In some circumstances and deployments, dual highly available HAProxy is required. In a single-node deployment, HAProxy becomes the single point of failure in the deployment and adds potential reliability concerns.

Also, if the HAProxy needs patches, updates, or other maintenance, the HAProxy becomes a single point of downtime. To remediate this concern, deployment of two HAProxys and Keepalived is used to ensure one node is always available. The configuration of the HAProxy can be exactly same across nodes, simply adjusting for local node IP addresses. In most cases the first deployed HAProxy virtual machine can simply be cloned and used as the secondary node.

Failover of a failed HAProxy node by using Keepalived has been tested to occur in less than 5 seconds depending on the network variables. The failover period was rarely noticed by the user or effecting the UI session, during the limited testing. Keepalived uses Linux Virtual Router Redundancy Protocol (VRRP) and multicast advertisements from the primary node.

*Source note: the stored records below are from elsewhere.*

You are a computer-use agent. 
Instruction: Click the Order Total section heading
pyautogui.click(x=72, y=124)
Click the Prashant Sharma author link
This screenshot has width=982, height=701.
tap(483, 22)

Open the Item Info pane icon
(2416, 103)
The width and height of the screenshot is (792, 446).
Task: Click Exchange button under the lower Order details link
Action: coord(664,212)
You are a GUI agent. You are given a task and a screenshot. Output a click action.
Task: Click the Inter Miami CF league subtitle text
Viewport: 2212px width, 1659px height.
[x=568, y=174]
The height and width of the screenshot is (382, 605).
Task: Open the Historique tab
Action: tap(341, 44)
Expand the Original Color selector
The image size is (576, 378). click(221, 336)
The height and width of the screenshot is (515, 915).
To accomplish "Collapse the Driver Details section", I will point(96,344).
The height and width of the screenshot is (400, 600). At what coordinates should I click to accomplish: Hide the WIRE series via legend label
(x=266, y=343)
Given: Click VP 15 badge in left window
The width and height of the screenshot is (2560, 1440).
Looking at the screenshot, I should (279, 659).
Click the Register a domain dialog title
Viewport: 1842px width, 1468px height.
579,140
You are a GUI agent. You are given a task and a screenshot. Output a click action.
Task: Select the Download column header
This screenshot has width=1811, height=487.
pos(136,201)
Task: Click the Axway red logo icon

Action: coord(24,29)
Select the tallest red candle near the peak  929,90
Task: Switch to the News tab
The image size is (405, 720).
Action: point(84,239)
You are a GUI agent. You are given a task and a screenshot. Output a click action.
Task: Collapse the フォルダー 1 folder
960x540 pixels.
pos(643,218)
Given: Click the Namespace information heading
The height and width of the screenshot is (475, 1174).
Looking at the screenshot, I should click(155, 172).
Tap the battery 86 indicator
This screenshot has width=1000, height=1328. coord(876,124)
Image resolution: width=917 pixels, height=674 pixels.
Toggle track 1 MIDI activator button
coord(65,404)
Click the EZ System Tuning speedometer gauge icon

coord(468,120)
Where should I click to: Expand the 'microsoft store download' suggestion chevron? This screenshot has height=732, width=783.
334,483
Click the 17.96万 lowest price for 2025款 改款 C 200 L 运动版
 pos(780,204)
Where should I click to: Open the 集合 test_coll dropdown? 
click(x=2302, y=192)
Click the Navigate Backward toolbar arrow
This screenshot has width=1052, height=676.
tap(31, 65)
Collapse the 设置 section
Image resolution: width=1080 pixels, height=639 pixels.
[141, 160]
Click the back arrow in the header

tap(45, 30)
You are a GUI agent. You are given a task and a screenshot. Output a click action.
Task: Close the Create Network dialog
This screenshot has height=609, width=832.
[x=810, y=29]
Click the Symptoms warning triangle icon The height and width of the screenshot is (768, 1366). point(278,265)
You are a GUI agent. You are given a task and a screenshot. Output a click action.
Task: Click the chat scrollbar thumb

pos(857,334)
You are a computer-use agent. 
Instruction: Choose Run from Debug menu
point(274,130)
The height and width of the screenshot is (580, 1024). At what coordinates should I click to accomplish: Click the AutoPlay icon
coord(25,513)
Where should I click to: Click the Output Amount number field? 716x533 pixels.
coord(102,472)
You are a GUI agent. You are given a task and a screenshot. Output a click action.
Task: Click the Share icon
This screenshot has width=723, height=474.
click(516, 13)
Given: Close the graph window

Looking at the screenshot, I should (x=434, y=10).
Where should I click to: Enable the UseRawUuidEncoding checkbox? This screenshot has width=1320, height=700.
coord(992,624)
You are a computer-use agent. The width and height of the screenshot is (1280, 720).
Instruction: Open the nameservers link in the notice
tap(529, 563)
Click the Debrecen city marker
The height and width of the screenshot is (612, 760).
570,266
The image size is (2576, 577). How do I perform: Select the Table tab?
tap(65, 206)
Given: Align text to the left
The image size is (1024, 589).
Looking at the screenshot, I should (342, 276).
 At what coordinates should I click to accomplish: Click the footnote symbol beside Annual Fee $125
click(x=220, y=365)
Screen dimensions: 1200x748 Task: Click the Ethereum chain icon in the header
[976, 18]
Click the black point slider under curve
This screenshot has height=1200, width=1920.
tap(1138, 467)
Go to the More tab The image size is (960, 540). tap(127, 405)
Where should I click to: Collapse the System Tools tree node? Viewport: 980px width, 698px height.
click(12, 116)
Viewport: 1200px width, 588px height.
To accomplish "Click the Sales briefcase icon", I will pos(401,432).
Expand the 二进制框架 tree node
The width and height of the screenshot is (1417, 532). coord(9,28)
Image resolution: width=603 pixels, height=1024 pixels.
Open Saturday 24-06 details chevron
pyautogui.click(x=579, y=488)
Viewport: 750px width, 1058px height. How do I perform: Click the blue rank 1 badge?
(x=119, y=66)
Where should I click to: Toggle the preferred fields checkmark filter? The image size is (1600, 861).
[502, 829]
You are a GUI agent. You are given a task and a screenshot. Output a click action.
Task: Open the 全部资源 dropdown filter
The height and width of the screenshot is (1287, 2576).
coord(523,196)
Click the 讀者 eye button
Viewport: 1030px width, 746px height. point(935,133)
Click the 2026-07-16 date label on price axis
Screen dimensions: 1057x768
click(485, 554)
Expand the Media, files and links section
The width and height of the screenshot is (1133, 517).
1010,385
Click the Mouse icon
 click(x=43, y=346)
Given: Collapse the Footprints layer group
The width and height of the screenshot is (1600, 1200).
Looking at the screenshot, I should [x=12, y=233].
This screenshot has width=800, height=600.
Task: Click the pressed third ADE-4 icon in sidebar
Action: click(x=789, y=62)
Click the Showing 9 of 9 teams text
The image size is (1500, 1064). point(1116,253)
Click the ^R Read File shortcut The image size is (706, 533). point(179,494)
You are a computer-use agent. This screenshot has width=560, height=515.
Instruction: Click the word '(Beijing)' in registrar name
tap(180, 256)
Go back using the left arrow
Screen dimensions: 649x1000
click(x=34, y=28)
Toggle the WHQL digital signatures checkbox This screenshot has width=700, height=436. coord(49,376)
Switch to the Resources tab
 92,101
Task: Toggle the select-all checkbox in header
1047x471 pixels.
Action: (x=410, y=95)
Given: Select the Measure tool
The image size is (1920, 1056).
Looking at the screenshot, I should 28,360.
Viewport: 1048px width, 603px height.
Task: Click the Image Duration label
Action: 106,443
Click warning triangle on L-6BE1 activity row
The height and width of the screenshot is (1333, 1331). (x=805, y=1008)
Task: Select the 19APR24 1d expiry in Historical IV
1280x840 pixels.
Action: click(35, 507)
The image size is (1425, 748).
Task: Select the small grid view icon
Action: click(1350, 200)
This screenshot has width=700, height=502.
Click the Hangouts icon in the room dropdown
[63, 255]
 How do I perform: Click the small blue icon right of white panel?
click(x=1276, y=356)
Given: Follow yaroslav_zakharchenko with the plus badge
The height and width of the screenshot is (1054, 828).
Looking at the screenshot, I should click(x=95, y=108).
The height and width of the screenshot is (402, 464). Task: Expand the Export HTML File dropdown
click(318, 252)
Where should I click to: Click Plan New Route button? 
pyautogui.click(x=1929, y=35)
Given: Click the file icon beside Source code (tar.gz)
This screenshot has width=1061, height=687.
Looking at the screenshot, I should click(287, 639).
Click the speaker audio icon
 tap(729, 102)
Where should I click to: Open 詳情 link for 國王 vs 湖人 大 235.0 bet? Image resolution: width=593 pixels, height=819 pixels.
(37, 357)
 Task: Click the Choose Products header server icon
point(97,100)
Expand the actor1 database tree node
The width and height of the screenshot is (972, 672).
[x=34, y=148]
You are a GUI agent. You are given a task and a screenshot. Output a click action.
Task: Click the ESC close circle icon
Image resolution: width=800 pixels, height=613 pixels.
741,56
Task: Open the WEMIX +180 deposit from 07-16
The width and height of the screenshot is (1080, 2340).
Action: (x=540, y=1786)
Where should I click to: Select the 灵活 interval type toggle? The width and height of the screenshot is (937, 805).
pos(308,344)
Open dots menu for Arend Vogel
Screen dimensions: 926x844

If the primary node stops sending advertisements the backup proceeds to send a gratuitous ARP to the network and taking ownership of the VIP address and owns the hardware address that primary previously owned. The primary and the backup monitor each other with multicast events at a rate of once per second.

Figure 1. HAProxy with Keepalived

HAProxy with Keepalived
Figure 2. VMware Aria Operations 8-Nodes Cluster using HAProxy with Keepalived

VMware Aria Operations 8-Nodes Cluster using HAProxy with Keepalived.